Je viens de lire un auteur en vie, un auteur qui (à moins d'être comme le Branca d'Orio de Dante, dont le corps persiste à becqueter, à boire, à roupiller et s'attifer quand son fantôme se glace déjà dans le Cocyte) est tout à fait en forme.
Vivant ou mort, je me flatte en tout cas de renifler l'écrivain, le vrai, l'artiste (pas la petite roulure bavarde des rentrées littéraires) au bout de peu de pages : il ne m'en a pas fallu beaucoup, justement, pour Noémi Lefebvre, dont L'état des sentiments à l'âge adulte me paraît un sacré morceau.
Ca faisait lurette que je n'avais pas ri comme ça, à goûter des phrases à propos de chômage, d'immigration, de vieillesse décrépie et de mort. Ca faisait des piges que je ne m'étais plus ému de la sorte en me sentant susurrer à l'oreille des choses de la guerre, des sentiments, de la politique, de l'histoire, de l'amour, de Victor Hugo.
Je n'en dis pas plus. Le style Lefebvre est un truc dur à décrire. Un truc qu'il faut se laisser passer dans le cerveau. A consommer très vite avant de bientôt mourir.
Extrait :
Alors que tout était déjà plié, j’avais déjà ma veste de protection maximale sur le dos, j’avais rangé mon tabac dans ma poche intérieure, accroché mon portable à ma ceinture, j’ai vidé mon verre et j’ai dit à Jean-Luc je te donne une chance, Jean-Luc, si tu veux tu peux changer de vision.

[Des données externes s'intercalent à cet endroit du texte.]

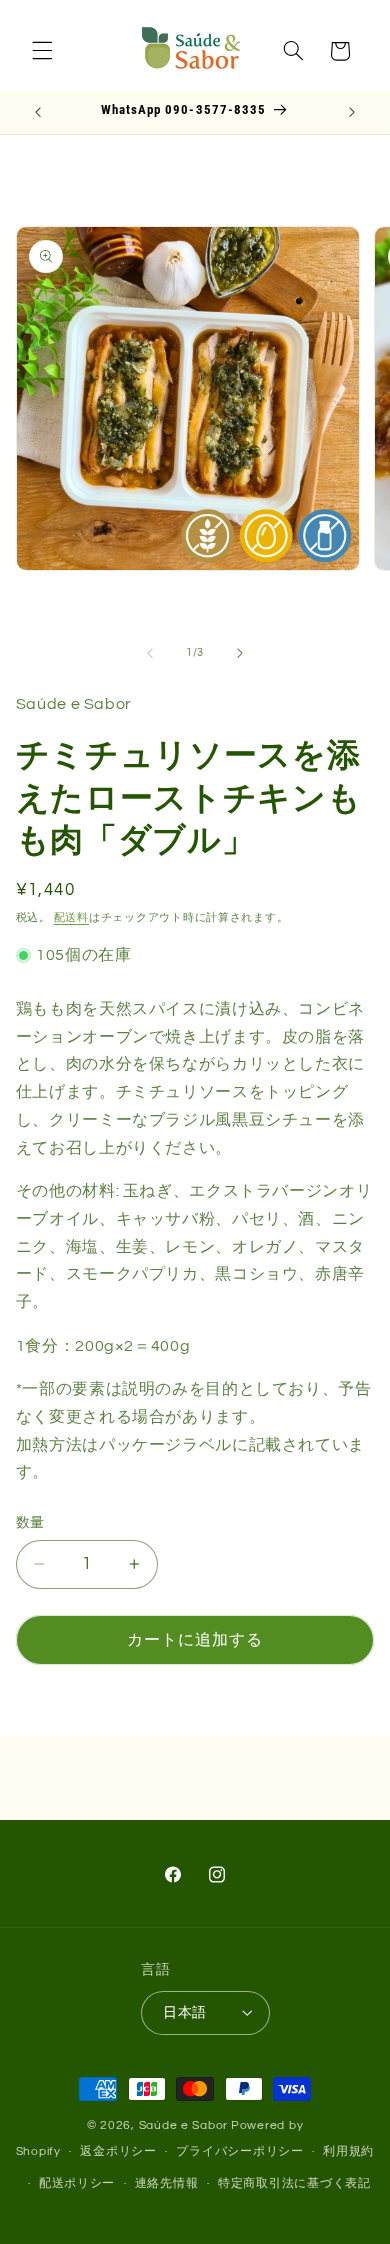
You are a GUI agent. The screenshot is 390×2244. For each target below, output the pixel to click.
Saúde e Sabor (184, 2125)
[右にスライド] (240, 653)
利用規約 (348, 2151)
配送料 (71, 917)
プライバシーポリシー (239, 2151)
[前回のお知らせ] (38, 112)
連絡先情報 (167, 2183)
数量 (30, 1523)
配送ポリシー (77, 2183)
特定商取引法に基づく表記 (294, 2183)
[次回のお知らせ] (352, 112)
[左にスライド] (150, 653)
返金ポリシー (118, 2151)
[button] (42, 51)
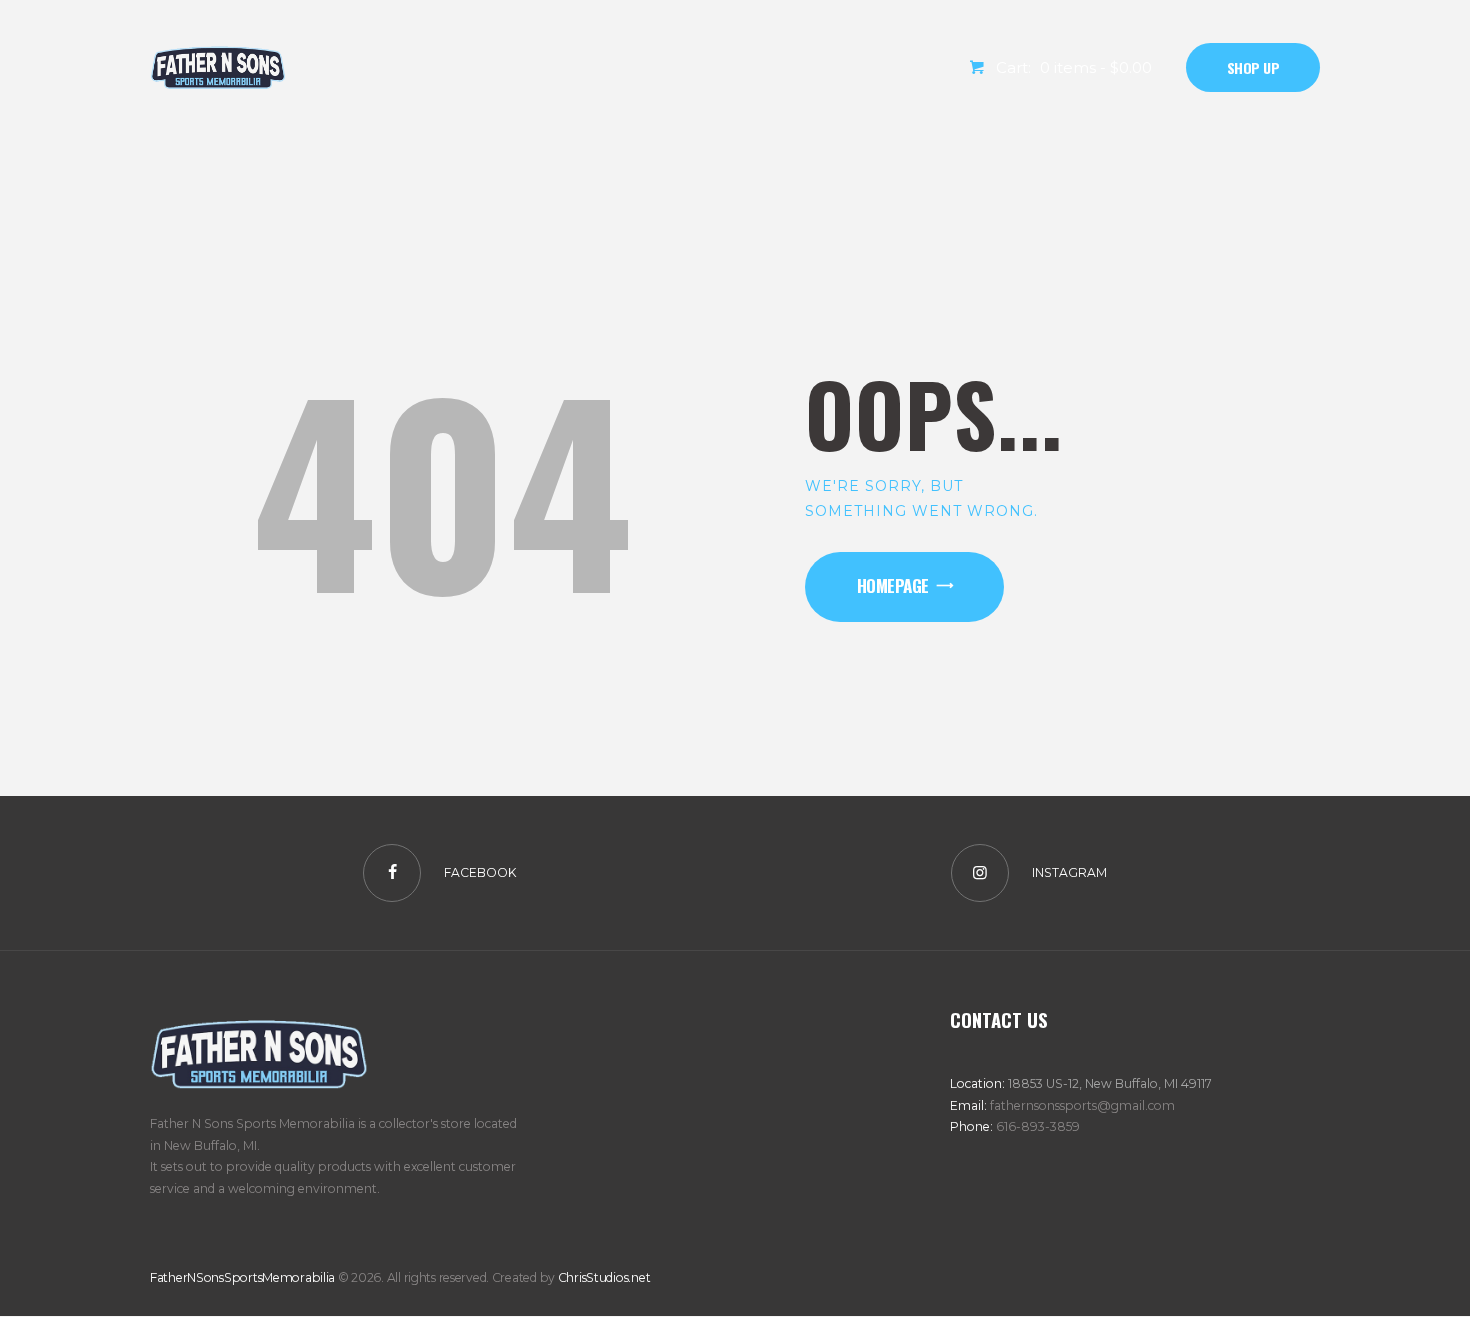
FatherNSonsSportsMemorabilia (242, 1277)
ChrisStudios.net (604, 1277)
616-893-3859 (1038, 1126)
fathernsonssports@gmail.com (1082, 1105)
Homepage (893, 585)
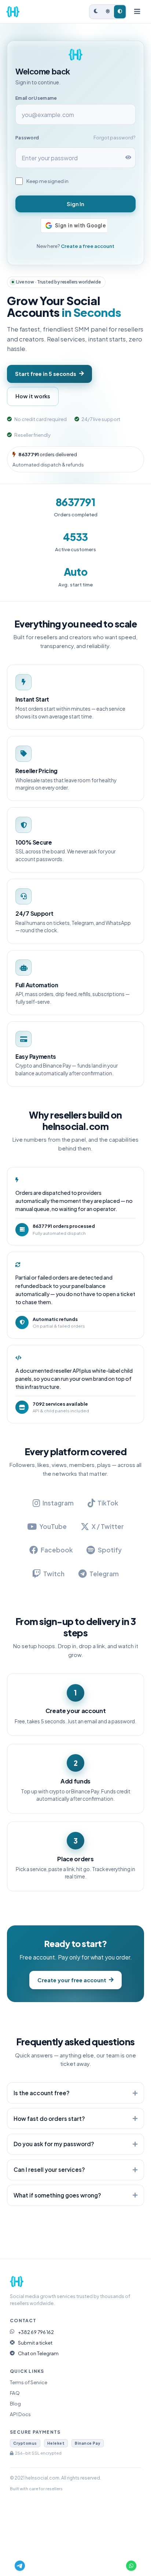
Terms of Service (28, 2382)
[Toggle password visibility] (128, 157)
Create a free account (87, 246)
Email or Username (36, 98)
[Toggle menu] (137, 11)
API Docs (20, 2414)
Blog (15, 2403)
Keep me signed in (47, 181)
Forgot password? (114, 137)
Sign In (75, 204)
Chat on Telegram (38, 2353)
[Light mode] (108, 11)
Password (27, 137)
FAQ (15, 2393)
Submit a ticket (35, 2342)
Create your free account (71, 1980)
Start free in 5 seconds (45, 373)
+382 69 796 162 (36, 2332)
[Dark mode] (96, 11)
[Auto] (120, 11)
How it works (32, 396)
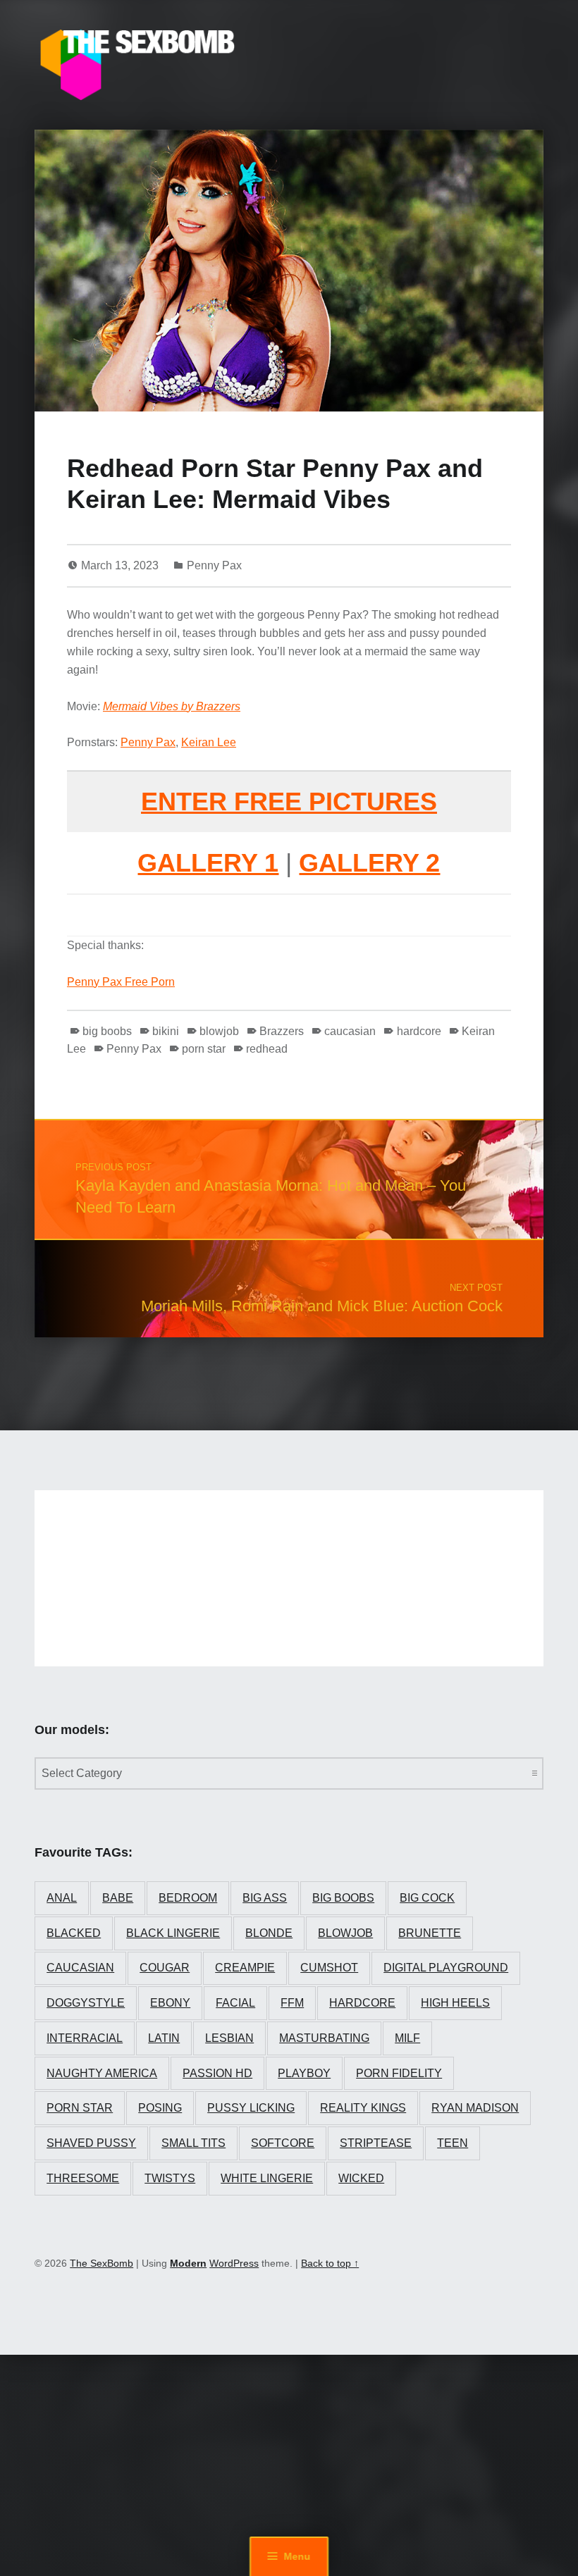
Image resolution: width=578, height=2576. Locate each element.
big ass (264, 1898)
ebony (170, 2003)
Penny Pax (214, 565)
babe (117, 1898)
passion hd (217, 2073)
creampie (245, 1968)
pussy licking (251, 2108)
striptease (376, 2143)
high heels (455, 2003)
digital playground (445, 1968)
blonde (269, 1933)
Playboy (304, 2073)
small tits (193, 2143)
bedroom (188, 1898)
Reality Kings (363, 2108)
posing (160, 2108)
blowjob (219, 1031)
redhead (267, 1049)
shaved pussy (91, 2143)
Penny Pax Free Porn (121, 982)
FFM (292, 2003)
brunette (429, 1933)
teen (452, 2143)
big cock (427, 1898)
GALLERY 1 (207, 862)
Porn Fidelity (399, 2073)
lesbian (229, 2038)
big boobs (107, 1031)
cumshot (329, 1968)
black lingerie (173, 1933)
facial (235, 2003)
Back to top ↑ (330, 2263)
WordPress (234, 2263)
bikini (165, 1031)
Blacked (74, 1933)
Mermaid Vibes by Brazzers (171, 706)
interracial (85, 2038)
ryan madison (475, 2108)
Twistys (169, 2178)
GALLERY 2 (369, 862)
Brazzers (281, 1031)
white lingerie (267, 2178)
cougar (165, 1968)
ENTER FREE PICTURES (289, 801)
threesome (83, 2178)
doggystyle (86, 2003)
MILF (407, 2038)
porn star (204, 1049)
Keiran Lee (208, 742)
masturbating (324, 2038)
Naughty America (102, 2073)
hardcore (419, 1031)
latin (164, 2038)
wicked (361, 2178)
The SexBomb (101, 2263)
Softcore (282, 2143)
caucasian (350, 1031)
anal (62, 1898)
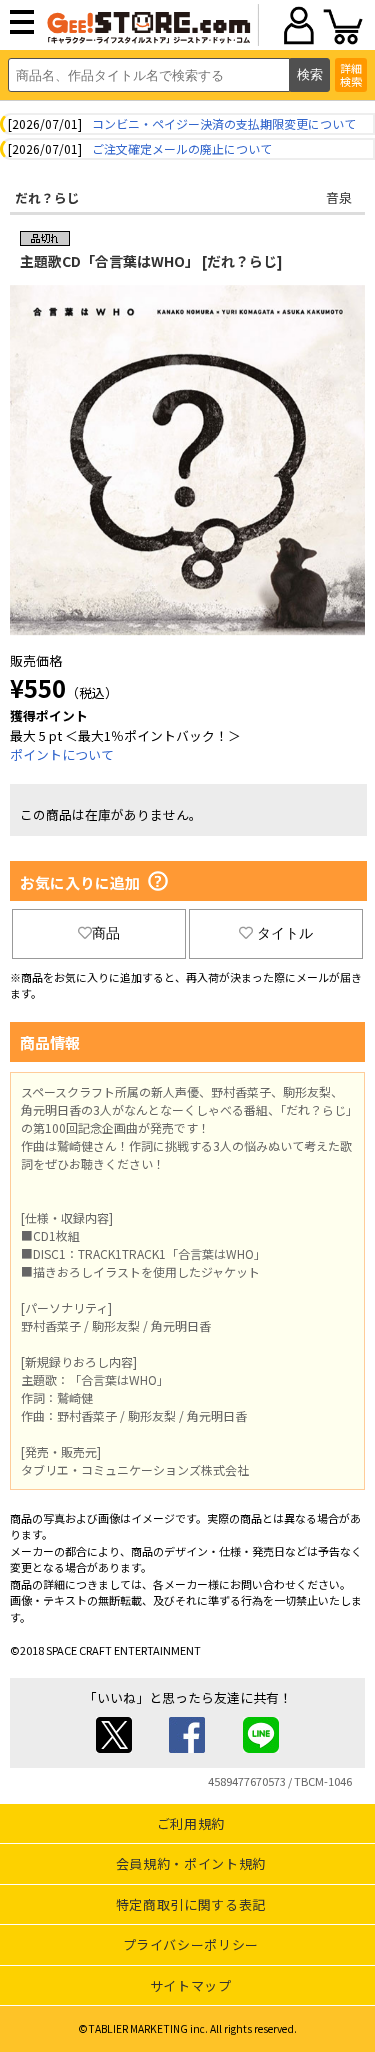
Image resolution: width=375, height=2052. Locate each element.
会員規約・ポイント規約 (191, 1863)
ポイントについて (62, 754)
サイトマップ (191, 1985)
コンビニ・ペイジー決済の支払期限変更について (224, 123)
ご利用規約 (191, 1823)
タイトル (285, 933)
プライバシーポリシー (191, 1944)
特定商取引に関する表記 (191, 1904)
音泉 (339, 197)
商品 (106, 933)
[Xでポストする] (114, 1747)
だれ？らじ (47, 197)
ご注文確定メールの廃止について (182, 148)
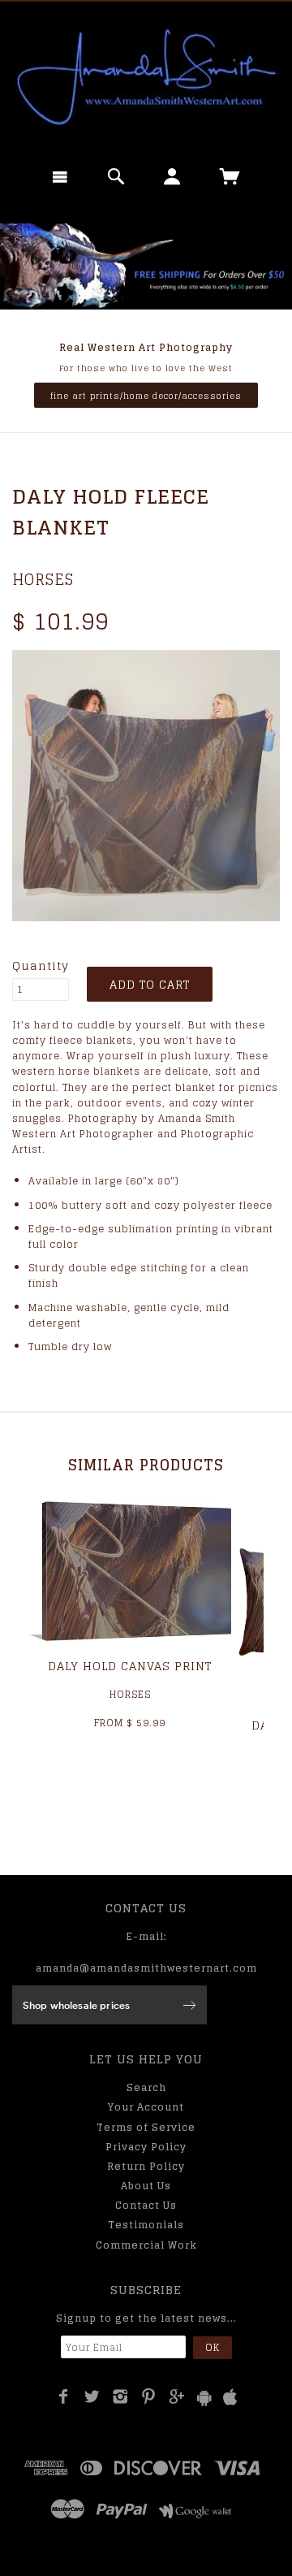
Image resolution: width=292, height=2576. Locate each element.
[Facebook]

Jean-Luc il était dans son pyjama, assis pour le confort sur les chiottes, dans son pyjama sur les chiottes avec son rasoir et son petit miroir de fille, assis là avec sa mousse étalée et déjà un tracé sur sa joue gauche, appliqué à se faire une tête pour l’entretien d’embauche, pas pour modifier l’avenir mais pour en avoir un. Se voir dans ce miroir devait suffire à Jean-Luc vu l’état de ses sentiments sur lui-même et les circonstances difficiles de la recherche d’emploi, alors changer de vision c’était hors de son esprit, il avait son objectif, rester sur les chiottes et se raser pour se faire une tête de chef de vente, voilà ce à quoi il s’appliquait et où en étaient les choses, il pouvait seulement continuer avec le rasoir et le reste qui occupait tout son esprit et c’est ainsi sans aucune surprise qu’il a répondu tout en se regardant, il voulait pas se rater, tu crois pas qu’on en a assez parlé ? j’ai demandé de quoi, parlé de quoi ? parce que je voulais le pousser dans les retranchements avant de me tirer peut-être pour toujours, encore une fois les retranchements, user jusqu’au non retour, user et abuser et tout exagérer en allant trop loin, le poursuivre au plus loin pour démolir et rendre irréparable, et comme il répondait pas j’ai redemandé parlé de quoi, et lui, ça y est, il a dit, ça recommence.
Aucun commentaire:
Enregistrer un commentaire
pan ! pan !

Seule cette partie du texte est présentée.